Plus de 4 000 détenus ont bénéficié de la grâce lundi, et leurs libérations ont eu lieu dans tout le pays. Le ministre de la Justice Ziyambi Ziyambi a annoncé que 4 305 prisonniers étaient éligibles à l’amnistie de cette année.
Les bénéficiaires comprennent 223 femmes détenues et 4 082 hommes.
Selon Ziyambi, 3 755 détenus seront libérés immédiatement, tandis que 327 le seront de manière échelonnée.
« L’amnistie de 2026 est ciblée et fondée sur le mérite, en se concentrant sur les groupes vulnérables et ceux qui ont démontré des progrès significatifs dans leur réhabilitation. Pour en bénéficier, la plupart des détenus doivent avoir purgé au moins un tiers de leur peine à la date de publication », a déclaré Ziyambi aux journalistes lors d’un point de presse à Harare.
« Les prisons et services correctionnels du Zimbabwe (ZPCS) ont mené un audit à l’échelle nationale pour identifier les bénéficiaires éligibles. Le nombre total de détenus bénéficiant de cette ordonnance est de 4 305. »
Ziyambi a souligné que les détenus reconnus coupables de crimes graves, notamment de trahison, de vol à main armée et de viol, étaient exclus de la grâce.
Il a appelé les communautés à soutenir la réintégration des prisonniers libérés.

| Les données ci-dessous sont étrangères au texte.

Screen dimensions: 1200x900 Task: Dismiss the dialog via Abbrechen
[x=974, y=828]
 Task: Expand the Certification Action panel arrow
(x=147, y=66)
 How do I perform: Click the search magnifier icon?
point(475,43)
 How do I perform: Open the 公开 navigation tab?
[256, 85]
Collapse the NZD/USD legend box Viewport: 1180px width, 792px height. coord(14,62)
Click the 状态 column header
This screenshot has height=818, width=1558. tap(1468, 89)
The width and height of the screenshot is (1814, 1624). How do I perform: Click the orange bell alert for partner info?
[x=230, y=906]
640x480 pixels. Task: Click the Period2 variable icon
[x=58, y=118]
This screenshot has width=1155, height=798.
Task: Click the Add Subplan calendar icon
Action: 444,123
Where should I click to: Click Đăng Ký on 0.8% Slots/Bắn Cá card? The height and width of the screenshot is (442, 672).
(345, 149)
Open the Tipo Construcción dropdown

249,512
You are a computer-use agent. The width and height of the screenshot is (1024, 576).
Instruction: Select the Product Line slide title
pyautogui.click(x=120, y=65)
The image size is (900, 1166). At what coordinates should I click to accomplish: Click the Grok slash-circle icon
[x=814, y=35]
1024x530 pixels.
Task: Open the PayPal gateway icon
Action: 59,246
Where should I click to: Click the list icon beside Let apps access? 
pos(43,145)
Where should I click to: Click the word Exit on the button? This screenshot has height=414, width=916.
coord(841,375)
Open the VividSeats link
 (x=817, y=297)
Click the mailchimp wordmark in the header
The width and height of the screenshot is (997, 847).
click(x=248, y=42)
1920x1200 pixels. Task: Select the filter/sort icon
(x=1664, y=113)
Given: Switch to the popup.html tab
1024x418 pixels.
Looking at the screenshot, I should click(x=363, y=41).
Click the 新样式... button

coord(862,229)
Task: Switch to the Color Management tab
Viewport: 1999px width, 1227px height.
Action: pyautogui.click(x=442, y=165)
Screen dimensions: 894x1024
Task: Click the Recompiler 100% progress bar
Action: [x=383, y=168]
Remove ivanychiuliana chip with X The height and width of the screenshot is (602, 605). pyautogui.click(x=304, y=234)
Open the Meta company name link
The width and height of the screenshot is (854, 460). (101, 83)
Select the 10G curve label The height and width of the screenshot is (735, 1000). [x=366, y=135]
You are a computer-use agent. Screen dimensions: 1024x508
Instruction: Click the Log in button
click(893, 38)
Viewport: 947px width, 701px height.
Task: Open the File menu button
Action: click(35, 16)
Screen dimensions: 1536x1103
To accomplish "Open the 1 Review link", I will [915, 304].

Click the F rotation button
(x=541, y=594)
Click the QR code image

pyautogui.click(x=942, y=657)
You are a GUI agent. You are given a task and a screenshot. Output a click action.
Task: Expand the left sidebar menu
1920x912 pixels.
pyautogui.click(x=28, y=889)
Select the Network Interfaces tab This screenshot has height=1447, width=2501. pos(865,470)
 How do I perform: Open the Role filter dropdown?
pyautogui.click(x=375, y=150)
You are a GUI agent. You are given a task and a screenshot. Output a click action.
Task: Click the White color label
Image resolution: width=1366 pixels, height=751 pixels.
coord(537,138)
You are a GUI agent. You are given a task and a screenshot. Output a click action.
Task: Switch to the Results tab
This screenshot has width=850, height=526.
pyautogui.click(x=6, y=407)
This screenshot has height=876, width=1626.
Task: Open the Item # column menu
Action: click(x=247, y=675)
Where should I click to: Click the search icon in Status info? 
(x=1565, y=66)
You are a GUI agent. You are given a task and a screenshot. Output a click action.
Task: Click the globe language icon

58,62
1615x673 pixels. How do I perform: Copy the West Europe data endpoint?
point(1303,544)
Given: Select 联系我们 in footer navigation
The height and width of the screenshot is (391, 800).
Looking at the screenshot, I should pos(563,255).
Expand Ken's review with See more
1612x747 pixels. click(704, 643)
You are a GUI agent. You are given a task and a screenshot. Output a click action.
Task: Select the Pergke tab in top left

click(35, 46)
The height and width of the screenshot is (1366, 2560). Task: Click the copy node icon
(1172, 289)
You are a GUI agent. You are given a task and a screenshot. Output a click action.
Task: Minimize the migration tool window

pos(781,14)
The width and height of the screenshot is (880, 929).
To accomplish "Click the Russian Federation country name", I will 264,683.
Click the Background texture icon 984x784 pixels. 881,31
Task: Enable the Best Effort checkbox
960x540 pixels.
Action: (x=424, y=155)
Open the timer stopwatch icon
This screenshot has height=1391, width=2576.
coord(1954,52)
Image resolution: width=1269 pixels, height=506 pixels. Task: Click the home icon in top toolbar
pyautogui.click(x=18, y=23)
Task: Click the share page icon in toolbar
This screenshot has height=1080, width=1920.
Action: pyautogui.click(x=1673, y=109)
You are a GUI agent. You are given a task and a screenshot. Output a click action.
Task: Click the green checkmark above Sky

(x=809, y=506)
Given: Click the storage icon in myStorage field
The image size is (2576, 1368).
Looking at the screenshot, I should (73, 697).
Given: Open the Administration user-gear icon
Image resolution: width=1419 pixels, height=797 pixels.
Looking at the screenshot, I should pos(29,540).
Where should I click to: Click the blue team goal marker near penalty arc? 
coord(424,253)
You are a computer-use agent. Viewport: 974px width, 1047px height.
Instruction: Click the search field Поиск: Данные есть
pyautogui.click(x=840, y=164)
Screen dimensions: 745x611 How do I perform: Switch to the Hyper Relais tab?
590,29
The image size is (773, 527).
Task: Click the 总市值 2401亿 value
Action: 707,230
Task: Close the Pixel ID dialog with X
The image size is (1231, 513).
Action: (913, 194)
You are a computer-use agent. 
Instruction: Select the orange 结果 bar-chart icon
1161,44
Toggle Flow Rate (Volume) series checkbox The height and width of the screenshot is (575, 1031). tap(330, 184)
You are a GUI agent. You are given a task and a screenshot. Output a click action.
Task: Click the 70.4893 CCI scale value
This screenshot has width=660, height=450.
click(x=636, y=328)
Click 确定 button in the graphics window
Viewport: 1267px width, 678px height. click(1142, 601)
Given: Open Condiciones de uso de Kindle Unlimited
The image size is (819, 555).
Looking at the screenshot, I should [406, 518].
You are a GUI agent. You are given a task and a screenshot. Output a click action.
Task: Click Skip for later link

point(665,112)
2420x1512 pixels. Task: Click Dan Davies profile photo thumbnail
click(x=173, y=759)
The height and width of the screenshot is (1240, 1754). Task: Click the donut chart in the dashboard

« La nation est invitée à noter que l’amnistie n’est pas un rejet de la gravité des crimes commis, mais une reconnaissance de la capacité de réforme humaine. J’appelle tous les Zimbabwéens, les familles, les dirigeants communautaires et le secteur privé à accueillir ces personnes avec grâce. Une réintégration réussie est l’outil le plus efficace contre la récidive », a-t-il déclaré.
Dans diverses prisons, les scènes ont été marquées par des émotions mitigées : certains détenus étaient libres tandis que d’autres regardaient, attendant leur tour. Les personnes libérées ont scandé « Mnangagwa huchi » pour faire l’éloge du président, et certaines ont promis de soutenir le programme Vision 2030 du gouvernement. Un détenu tenait une banderole imprimée à l’effigie du président.
Parmi les personnes libérées se trouvait Demetrius Chauke, 55 ans, qui purgeait une peine de six mois pour trafic de drogue. Elle a exprimé son soulagement et son optimisme en sortant des portes de la prison.
« J’ai beaucoup appris pendant que j’étais enfermée. Je promets de changer mon mode de vie. On m’a enseigné des projets de subsistance, que j’ai hâte de commencer une fois de retour à la maison », a-t-elle déclaré.